The British Columbia provincial government is proposing a second phase of regulations to “improve preparedness, response and recovery from potential spills, after the first phase was approved in Oct. 2017,” and Alberta Premier Rachel Notley denounced the move in a strongly worded statement Tuesday afternoon.
With some exceptions for B.C. oil and gas regulated entities, the Phase-1 regulations apply to pipelines transporting any quantity of liquid petroleum products, and rail or trucking operations transporting over 10,000 litres of liquid petroleum products.
For the second phase, the province is looking for feedback in five areas according to the press release:
- Response times, to ensure timely responses following a spill
- Geographic response plans, to ensure resources are available to support an immediate response, that take into account unique characteristics of a given sensitive area
- Compensation for loss of public and cultural use of land, resources or public amenities in the case of spills
- Maximizing application of regulations to marine spills
- Restrictions on the increase of diluted bitumen (“dilbit”) transportation until the behaviour of spilled bitumen can be better understood and there is certainty regarding the ability to adequately mitigate spills
Restrictions on the increase of diluted bitumen transported is directly targeting Alberta’s oilsands, said Notley.
“Having run out of tools in the toolbox, the Government of British Columbia is now grasping at straws.
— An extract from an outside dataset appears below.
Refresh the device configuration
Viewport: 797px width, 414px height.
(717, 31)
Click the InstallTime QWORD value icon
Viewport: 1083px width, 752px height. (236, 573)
The B.C. government has every right to consult on whatever it pleases with its citizens. It does not have the right to rewrite our Constitution and assume powers for itself that it does not have. If it did, our Confederation would be meaningless,” said Notley.
The Premier is referring to the fact that the Federal government is given exclusive jurisdiction over inter-provincial pipeline by Section 92 of the Canadian constitution, which would include what type of crude is transported in the pipeline.
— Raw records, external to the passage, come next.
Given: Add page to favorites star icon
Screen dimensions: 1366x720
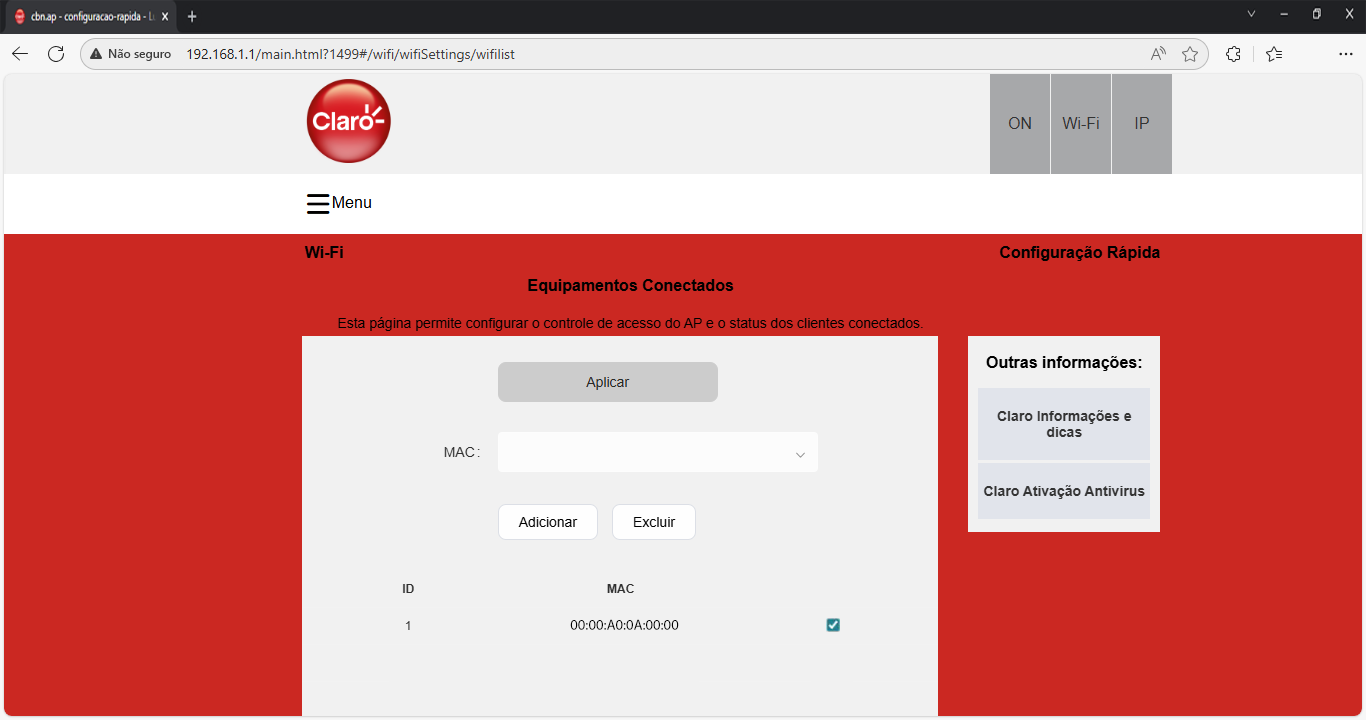Looking at the screenshot, I should click(x=1189, y=54).
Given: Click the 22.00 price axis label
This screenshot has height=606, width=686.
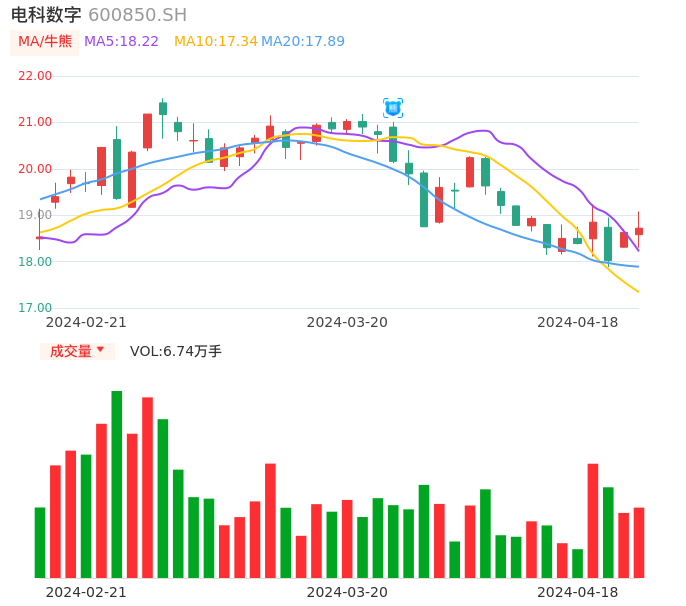Looking at the screenshot, I should click(x=35, y=76).
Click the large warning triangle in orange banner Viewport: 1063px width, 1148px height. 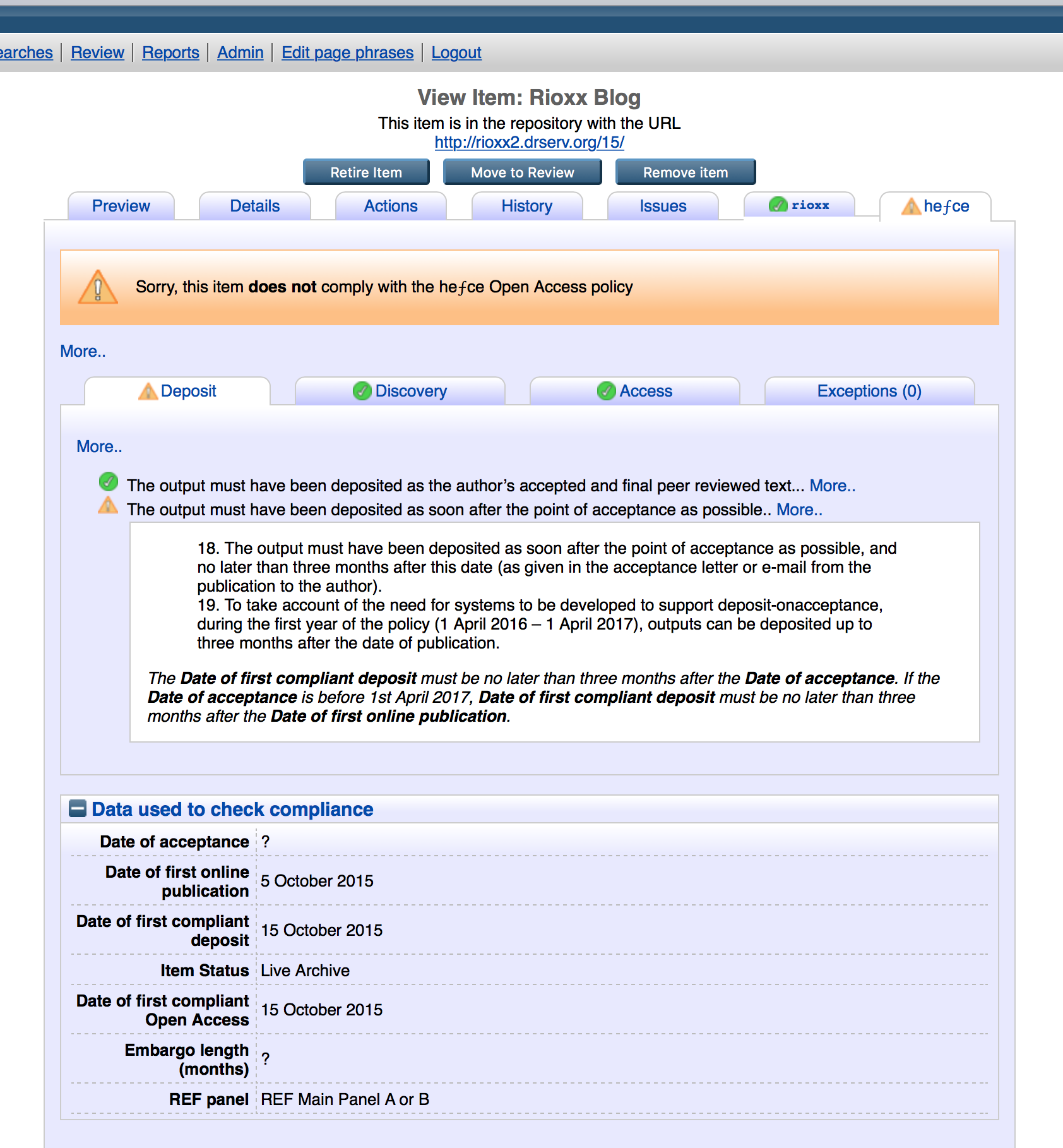pos(98,287)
“The action announced today by the B.C. government can only be seen for what it is: political game-playing. But it’s a game that could have serious consequences for the jobs and livelihoods of millions of Canadians who count on their governments to behave rationally and within their scope of authority,” concluded Notley.
Environmental organizations in B.C. view this as another potential regulatory hurdle which could disrupt the pipeline, or stop oilsands crude from flowing through it.
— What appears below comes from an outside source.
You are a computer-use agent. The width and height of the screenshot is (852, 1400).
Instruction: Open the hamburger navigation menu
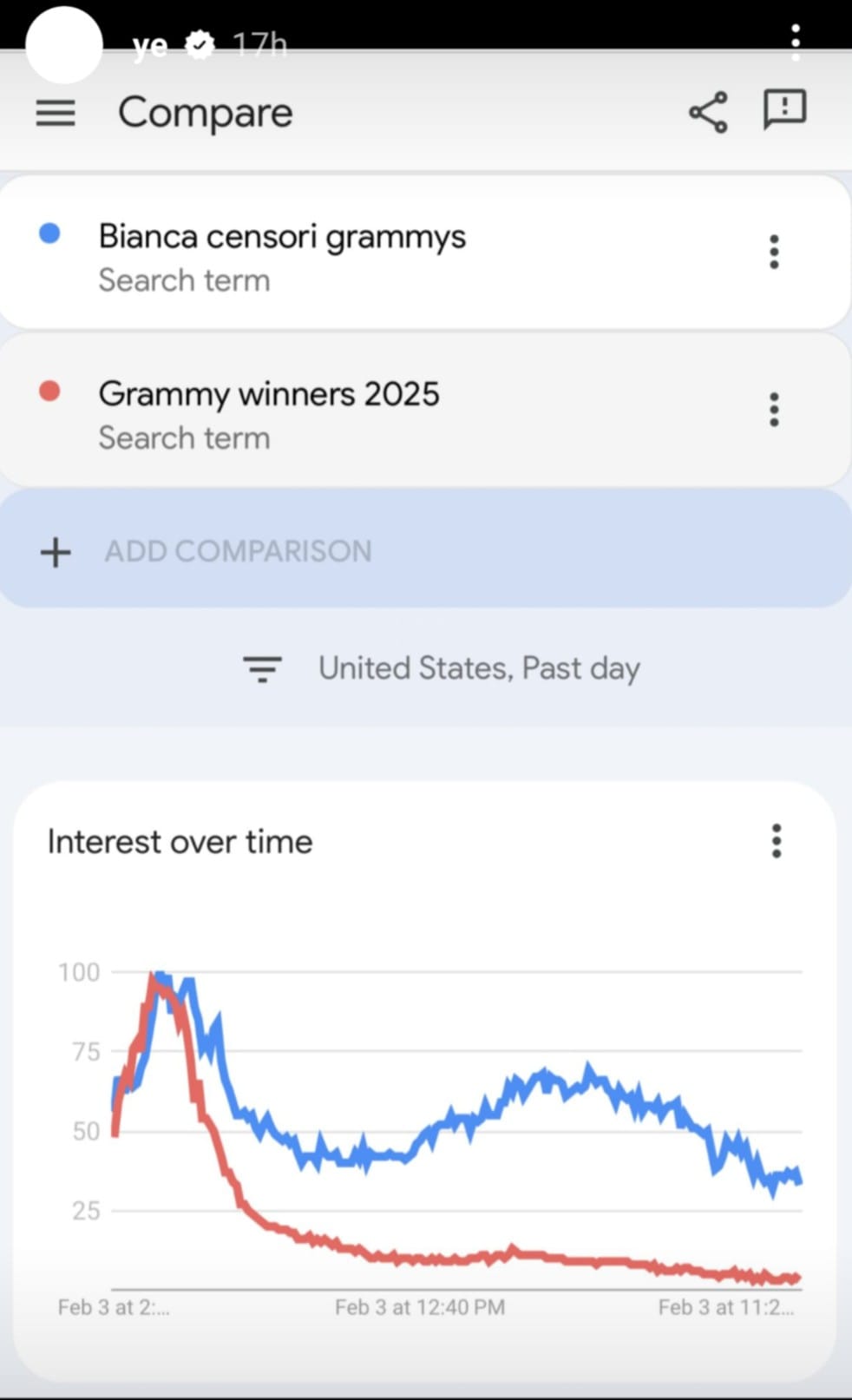(x=56, y=113)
“The proposed regulation should be a wake-up call for Kinder Morgan,” said Jessica Clogg, Executive Director and Senior Counsel for West Coast Environmental Law. “Significant and potentially insurmountable regulatory hurdles still face the Trans Mountain pipeline project.”
The BC government says it will release an intentions paper outlining the details of new regulations and launch consultations before the end of February.
“If a dilbit spill cannot be effectively and safely cleaned up, new BC regulations may prevent the company from ‘turning the taps on’ even if it is able to complete construction,” said Clogg.